Born into a prominent abolitionist family in Philadephia Charlotte Forten was sent to Salem, Massachusetts, to complete her education. Forten focused on academics and the anti-slavery movement, joining abolitionist organizations and attending lectures by speakers such as Ralph Waldo Emerson Henry Beecher, and Senator Charles Sumner. In 1856, Forten took a teaching job at the first integrated Epes Grammar School, becoming the first black teacher in Salem to teach white students. She soon contracted tuberculosis, however, and moved back to Philadelphia to recover. She discovered a love for poetry and wrote many anti-slavery poems that were published in the Liberator and Anglo African magazines. 

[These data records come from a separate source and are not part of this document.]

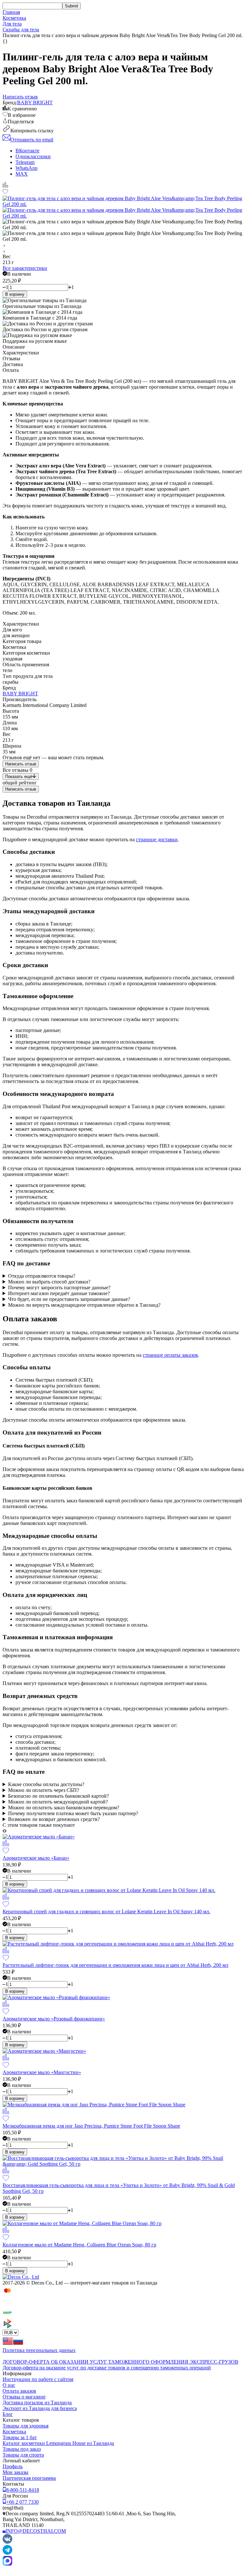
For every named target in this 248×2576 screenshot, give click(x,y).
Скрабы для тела (21, 29)
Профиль (13, 2466)
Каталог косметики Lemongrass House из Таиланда (58, 2443)
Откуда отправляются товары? (41, 1276)
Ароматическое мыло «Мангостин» (42, 2072)
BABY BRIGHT (35, 102)
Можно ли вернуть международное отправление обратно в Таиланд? (84, 1305)
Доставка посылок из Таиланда (37, 2402)
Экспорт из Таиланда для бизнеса (40, 2408)
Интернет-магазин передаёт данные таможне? (59, 1293)
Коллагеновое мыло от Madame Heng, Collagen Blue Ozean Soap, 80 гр (79, 2244)
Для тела (12, 23)
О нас (9, 2385)
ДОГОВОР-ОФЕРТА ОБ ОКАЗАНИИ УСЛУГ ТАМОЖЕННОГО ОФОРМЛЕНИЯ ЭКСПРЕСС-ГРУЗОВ (120, 2362)
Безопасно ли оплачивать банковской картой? (58, 1796)
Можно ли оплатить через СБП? (43, 1790)
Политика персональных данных (39, 2350)
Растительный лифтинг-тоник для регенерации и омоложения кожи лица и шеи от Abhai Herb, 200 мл (115, 1965)
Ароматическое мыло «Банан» (36, 1858)
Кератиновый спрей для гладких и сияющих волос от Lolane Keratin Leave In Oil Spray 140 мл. (106, 1911)
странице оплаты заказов (170, 1355)
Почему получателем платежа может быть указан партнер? (73, 1813)
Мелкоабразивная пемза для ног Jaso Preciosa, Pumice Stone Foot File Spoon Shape (91, 2126)
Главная (11, 12)
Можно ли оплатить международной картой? (58, 1801)
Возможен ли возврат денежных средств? (54, 1819)
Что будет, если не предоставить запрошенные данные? (69, 1299)
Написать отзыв (20, 764)
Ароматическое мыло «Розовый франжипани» (54, 2018)
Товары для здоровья (25, 2425)
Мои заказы (15, 2472)
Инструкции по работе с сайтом (38, 2379)
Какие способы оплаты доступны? (46, 1784)
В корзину (15, 294)
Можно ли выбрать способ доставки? (49, 1281)
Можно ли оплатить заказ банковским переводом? (63, 1807)
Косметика (14, 18)
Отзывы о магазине (24, 2396)
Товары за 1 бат (20, 2437)
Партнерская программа (29, 2478)
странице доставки (157, 839)
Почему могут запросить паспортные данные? (59, 1287)
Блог (8, 2414)
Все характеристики (25, 268)
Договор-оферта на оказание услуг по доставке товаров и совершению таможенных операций (107, 2367)
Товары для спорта (23, 2455)
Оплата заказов (19, 2391)
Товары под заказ (22, 2449)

Forten resumed teaching in 1962, with the Port Royal Experiment, a program designed to educate the children of free slaves on the South Carolina Sea Islands. She recorded her experiences in “Life on the Sea Islands”, which was published by the Atlantic Monthly in 1864. In 1878, Forten married Francis J. Grimke’, an antislavery activist and minister. The couple joined forces in working for black equality and justice. In response to an editorial in the Evangelist magazine. Charlotte admonished the editor, who had stated that “Black men and women were no more than agriculture laborers, bootblacks and chimney sweepers.” She wrote that black Americans “Achieved in spite of overwhelming odds, and desired their rights as American citizens and fair treatment from others in a Christian spirit.”